Integrating digital technologies into a harmonized health delivery model may improve process and outcomes of care. If used effectively, digital health monitoring may tailor care to individual patients, extend clinicians' reach outside of the hospital and clinic, improve timeliness and specificity of care, deliver proactive (not reactive) care, and better engage patients in their health.

Still, there are looming questions we need to answer: Who will be checking all of the data? How can doctors, who are busy in the clinical trenches, be responsible for monitoring and acting upon the data streaming off wearable sensors, social media, apps, and portals? Will clinicians get paid for all this extra work? Who has time for this?

The answers are simple: No doctor can sit around checking this data. Clinicians are too busy for this work. Plus, there is potential liability if a clinician misses key data and fails to act. Finally, doctors do not, as of now, get paid for any of this work. In short, digital health may sound terrific, but current structural realities make this vision untenable.

How do we move forward with digital health? I believe the answer lies in training a new type of specialist called the "Digitalist." The Digitalist does not yet exist, just as "The Hospitalist" did not exist prior to 1996, when Robert Wachter and Lee Goldman[27] coined the term to describe a much-needed clinician to fill an unmet need for inpatient care. Now we have an unmet need for a new clinician, trained in digital health, who will monitor, interpret, and act upon remote patient data. The Digitalist will reside in a digital coordination facility and remotely track data from biosensors, portals, apps, and social media and then combine the data with clinical parameters and knowledge about the patients' medical history. The Digitalist will bear responsibility for monitoring and acting on the data and will also be paid for the work in return for improving value and efficiency of care delivery, intercepting crises before they unfold, reducing avoidable admissions, and coordinating care with traditional providers in the clinic.

Figure 5 depicts this evolving model of health-care delivery.
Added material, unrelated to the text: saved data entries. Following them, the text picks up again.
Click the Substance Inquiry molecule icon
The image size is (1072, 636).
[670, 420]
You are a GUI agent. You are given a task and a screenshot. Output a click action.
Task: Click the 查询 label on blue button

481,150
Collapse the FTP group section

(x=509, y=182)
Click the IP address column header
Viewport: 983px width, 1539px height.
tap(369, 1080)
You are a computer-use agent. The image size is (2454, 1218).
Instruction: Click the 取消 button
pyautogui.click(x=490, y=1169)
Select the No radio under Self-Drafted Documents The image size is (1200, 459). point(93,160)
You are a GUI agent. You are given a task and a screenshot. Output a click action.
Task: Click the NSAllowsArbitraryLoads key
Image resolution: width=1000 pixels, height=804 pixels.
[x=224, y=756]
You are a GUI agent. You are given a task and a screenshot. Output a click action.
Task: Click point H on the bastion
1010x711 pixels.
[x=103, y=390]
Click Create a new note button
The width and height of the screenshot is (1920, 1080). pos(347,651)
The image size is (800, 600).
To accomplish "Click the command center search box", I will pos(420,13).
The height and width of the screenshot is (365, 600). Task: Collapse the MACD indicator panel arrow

Patients will transmit actively and passively collected data through apps and portals. The Digitalist will monitor the data, and, if needed, contact the patient via EHR portal, telephone, or videoconferencing. If appropriate, the Digitalist will communicate directly with clinicians, inform them of updates, and coordinate the optimal timing of in-person visits. The clinician may also access digital health reports, review the results with the patient, and make further decisions based on the data coupled with the traditional history and physical examination.

Figure 5.

Model of digitally enhanced health-care delivery. In addition to traditional patient–provider communication and coordination, digital health affords new opportunities for remote monitoring of data, including patient-reported outcomes (PROs) actively reported through apps and portals, patient-reported informatics (PRIs) actively and passively collected by wearable biosensors and transmitted via wireless networks, and passive monitoring of social media data. The "Digitalist," residing in a coordination facility, monitors the data streams and directly communicates with patients via portals, telephone, or videoconferencing and then coordinates directly with clinicians as needed to manage patients.

If successful, digital health will expand care beyond the traditional clinic visit, use visits more effectively, reduce avoidable admissions, and improve outcomes of care. Time will tell if this future becomes reality, but for many health systems, the future has already arrived. Now is the time for gastroenterologists and hepatologists to shape the future of digital health for our field before others shape it for us.